Here you go... Lots of hardy souls out there today and I hope everyone caught fish. It was really great to see so many young fishers out there. Really a great time. Thanks Lovin' Life and all who helped out. Also, I highly recommend Mark's Bait and Tackle and especially those red maggots... The fish LOVE them!


----------



## Big Daddy (Apr 6, 2004)




----------



## Big Daddy (Apr 6, 2004)




----------



## Big Daddy (Apr 6, 2004)




----------



## Big Daddy (Apr 6, 2004)




----------



## Big Daddy (Apr 6, 2004)

Biggest perch, Biggest fish, Most perch, and youth perch.
Congrats guys!


----------



## Eliminator (Aug 26, 2006)

Looks like some nice Perch! Am I cracking up or does that last photo makes somebody's fingers look frozen? Forget it, the pics weren't fully loaded yet and the colors were weird, they look fine now.
Sorry didn't get to meet up with you guys, I woke up late and unprepared, although I was on the ice later for a couple hrs, miserable cold and windy.


----------



## Perchy101 (Apr 14, 2004)

Here are a few that I snapped while out in the Shanty.... Good Stuff...


----------



## sady dog (Feb 10, 2008)

dude you where taking picts of shanty's! you should have been taking picts of all my fish! 
The key to success today was the red spikes....perchy can tell ya that....lol


----------



## icebucketjohn (Dec 22, 2005)

Nice. Great day to be on the ice. I would've loved to join ya.


----------



## shomethacrappies (Mar 26, 2009)

great pics big daddy looks professional also made me look a couple pounds lighter great job


----------



## Big Daddy (Apr 6, 2004)

Over the years of my working in TV, I've figured out ways to make people look smaller and fish look bigger in pictures... LOLOL


----------



## Steelhead Fever (Dec 31, 2009)

nice pics...fun times out there....hope we can have many more of these in many more different places.....thanks to everyone!!


----------



## eyecatchum2 (Mar 30, 2010)

Congrats on the win.


----------



## WestBranchJoe (Jan 13, 2009)

Here are a few shots I took.

Check in

























A nice bucket









Trophy winning perch lol









I caught 6 of these the 7th came from a member whose name I did not catch. So to the guy in the yellow jacket, thanks, he fried up nicely!

Joe


----------



## sady dog (Feb 10, 2008)

it was my pleasure...you earned it that little guy....and to all those who didn't go...we caught all those fish in that parking lot!!! lol (or at least that is what the pictures look like...)  It was a blast I wished some of those little dudes caught more...but hopefully they had a good time...

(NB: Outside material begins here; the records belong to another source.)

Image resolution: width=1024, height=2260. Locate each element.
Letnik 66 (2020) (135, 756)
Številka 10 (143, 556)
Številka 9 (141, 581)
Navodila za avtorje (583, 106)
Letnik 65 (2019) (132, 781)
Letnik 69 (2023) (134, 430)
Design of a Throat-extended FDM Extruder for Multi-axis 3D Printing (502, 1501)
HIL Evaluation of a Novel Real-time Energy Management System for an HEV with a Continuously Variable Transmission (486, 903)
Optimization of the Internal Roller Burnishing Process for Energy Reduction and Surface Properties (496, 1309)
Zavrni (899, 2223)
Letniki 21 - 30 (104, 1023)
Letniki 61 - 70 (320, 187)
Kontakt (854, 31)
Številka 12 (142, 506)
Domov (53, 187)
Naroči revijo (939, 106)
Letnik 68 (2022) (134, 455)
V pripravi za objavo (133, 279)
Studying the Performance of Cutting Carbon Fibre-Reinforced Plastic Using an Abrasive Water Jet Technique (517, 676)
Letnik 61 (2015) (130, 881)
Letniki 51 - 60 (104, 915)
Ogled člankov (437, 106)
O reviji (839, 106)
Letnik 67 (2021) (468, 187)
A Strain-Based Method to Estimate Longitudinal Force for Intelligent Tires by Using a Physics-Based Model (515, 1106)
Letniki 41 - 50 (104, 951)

I think mine was the one with bent tale!!!! I had to stretch hime to make 8" ..... lol


----------



## polecat (Mar 25, 2007)

wow! looks like you guys had a blast. its good to see some of the faces . can't get out on the ice anymore;;;bad heart, but man it sure is exciteing to see the pix and results. congrats you guys and keep those pix comming.


----------